We found that the partnership concentrated on the issue of what was actually said or not said during the phone interview. We were critical of this approach, as it meant the central issue of what was the correct position in relation to Miss C's adult relative was overlooked. We looked at the MHO's handwritten note of the phone interview, which we found supported Miss C's view of the phone interview. The partnership did not consider the handwritten note as being the best available record of the call, which we found to be a failure on their part.

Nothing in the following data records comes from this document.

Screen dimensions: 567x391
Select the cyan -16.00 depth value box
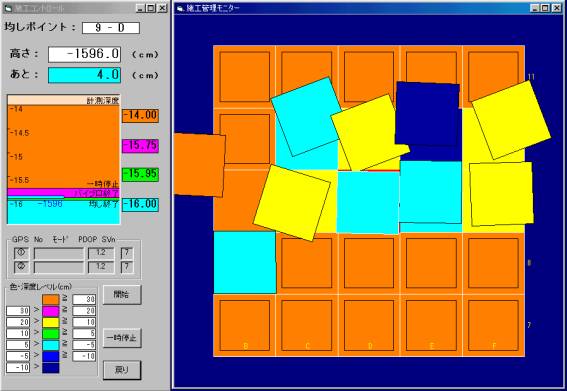140,204
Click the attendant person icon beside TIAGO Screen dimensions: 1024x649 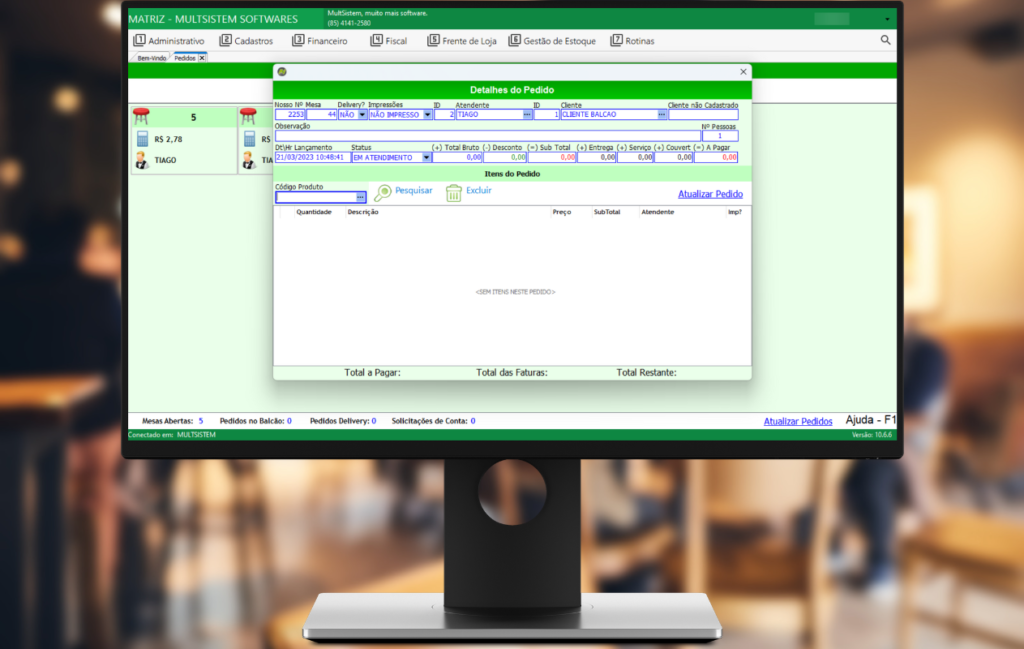point(142,160)
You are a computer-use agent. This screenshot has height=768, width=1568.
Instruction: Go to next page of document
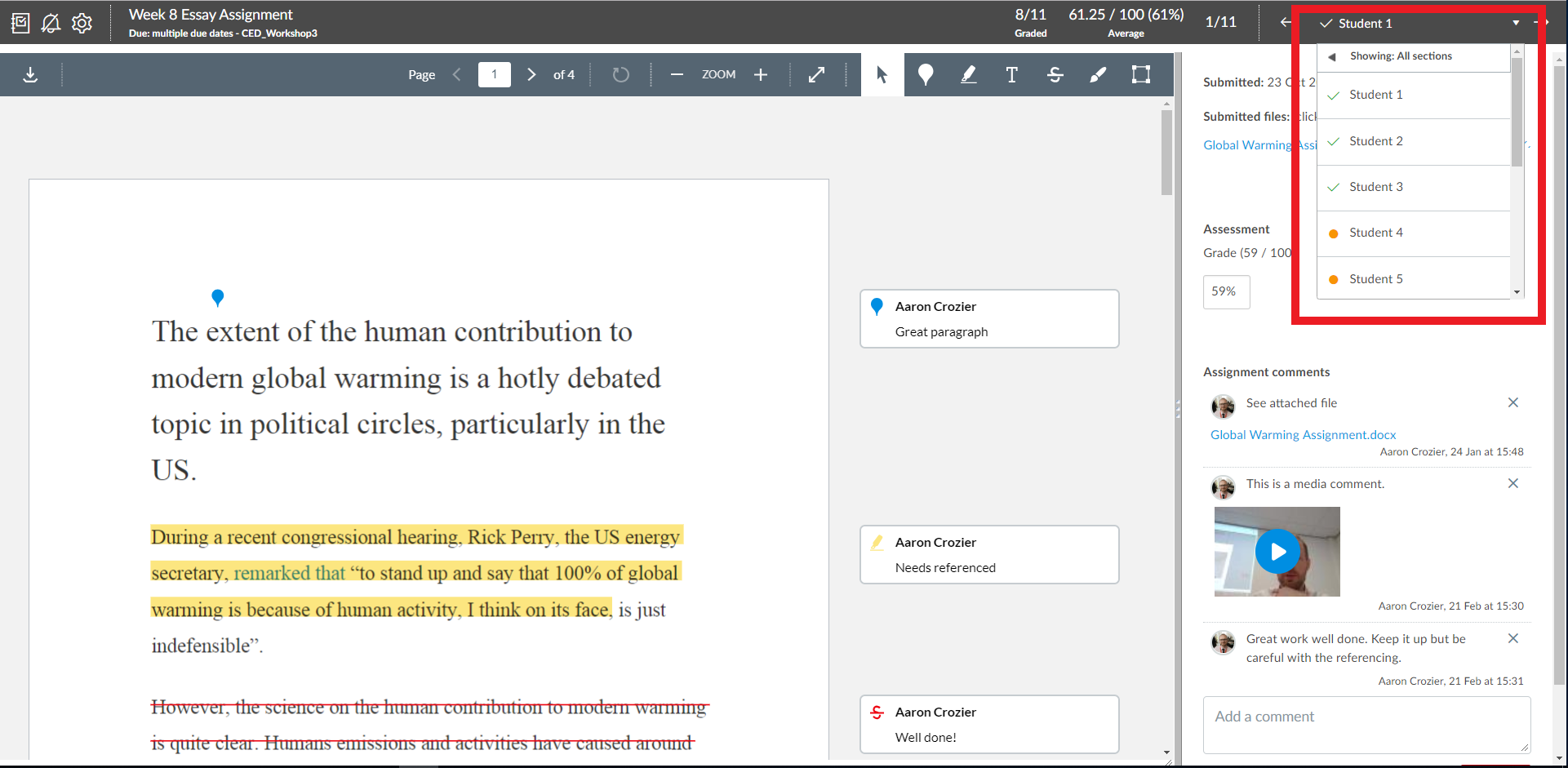pos(531,75)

We accepted that the opportunity to review a draft of the report was not possible in the circumstances. However, as a matter of good practice, we expected that an interview would start with an explanation of what would happen with the information provided at the interview, and would end with the interviewer reflecting back to the interviewee their understanding of the points made, and seeking confirmation of that understanding. This is standard interviewing procedure, and one we expect all staff conducting interviews to be aware of. We upheld Miss C's complaint.

Recommendations

What we asked the organisation to do in this case:

  • Apologise to Miss C for a failure to properly investigate and respond to her concerns. The apology should meet the standards set out in the SPSO guidelines on apology available at www.spso.org.uk/leaflets-and-guidance.

What we said should change to put things right in future:

  • Staff should be aware of and conduct interviews in line with good interviewing practice.

In relation to complaints handling, we recommended:

  • Staff investigating complaints at stage 2 of the complaints process should be sufficiently trained in good investigative practice.

We have asked the organisation to provide us with evidence that they have implemented the recommendations we have made on this case by the deadline we set.

  • Case ref:
    201708720
  • Date:
    December 2018
  • Body:
    Lothian NHS Board - Acute Division
  • Sector:
    Health
  • Outcome:
    Upheld, recommendations
  • Subject:
    hygiene / cleanliness / infection control

Summary

Mrs C complained about the care her mother (Mrs A) received at St John's Hospital. Mrs C complained about the number of ward moves that Mrs A experienced. Mrs A had dementia and Mrs C said that the number of ward moves caused Mrs A to become disorientated. Mrs C also complained about the personal care that Mrs A received and the communication from nursing staff.

We took independent advice from a nursing adviser. We found that:

• the number of ward moves that Mrs A experienced was unreasonable in view of her reduced cognitive function and delirium (sudden confusion)

• the board had failed to keep adequate records regarding the risk assessment and decision making for Mrs A's ward moves and how Mrs A and her family were informed of the ward moves

• the board failed to adequately assess and document Mrs A's care needs. In particular there was no care plan in place to cover Mrs A's personal hygiene needs

• a “Getting to Know Me” document was not in use during Mrs A's admission to St John's Hospital.

In light of the above we upheld Mrs C's complaint.

Recommendations

What we asked the organisation to do in this case:

  • Apologise to Mrs C for the number of ward moves that Mrs A experienced, the failure to keep adequate records regarding Mrs A's ward moves, the failure to adequately assess and document Mrs A's care needs and complete a 'Getting to Know Me' document. The apology should meet the standards set out in the SPSO guidelines on apology available at www.spso.org.uk/leaflets-and-guidance.

What we said should change to put things right in future:

  • The movement of patients with cognitive impairment between wards should be in line with national standards and guidance.
  • The reason for moving patients to another bed, room or ward should be clearly documented and shared with the patient and/or their representative in accordance with Standard 15 of the Care of Older People in Hospital Standards.
  • Nursing assessments and care plan documentation should clearly document the care needs and preferences of patients.
  • The 'Getting to Know Me' document should be completed and used to inform a person-centred care plan.

We have asked the organisation to provide us with evidence that they have implemented the recommendations we have made on this case by the deadline we set.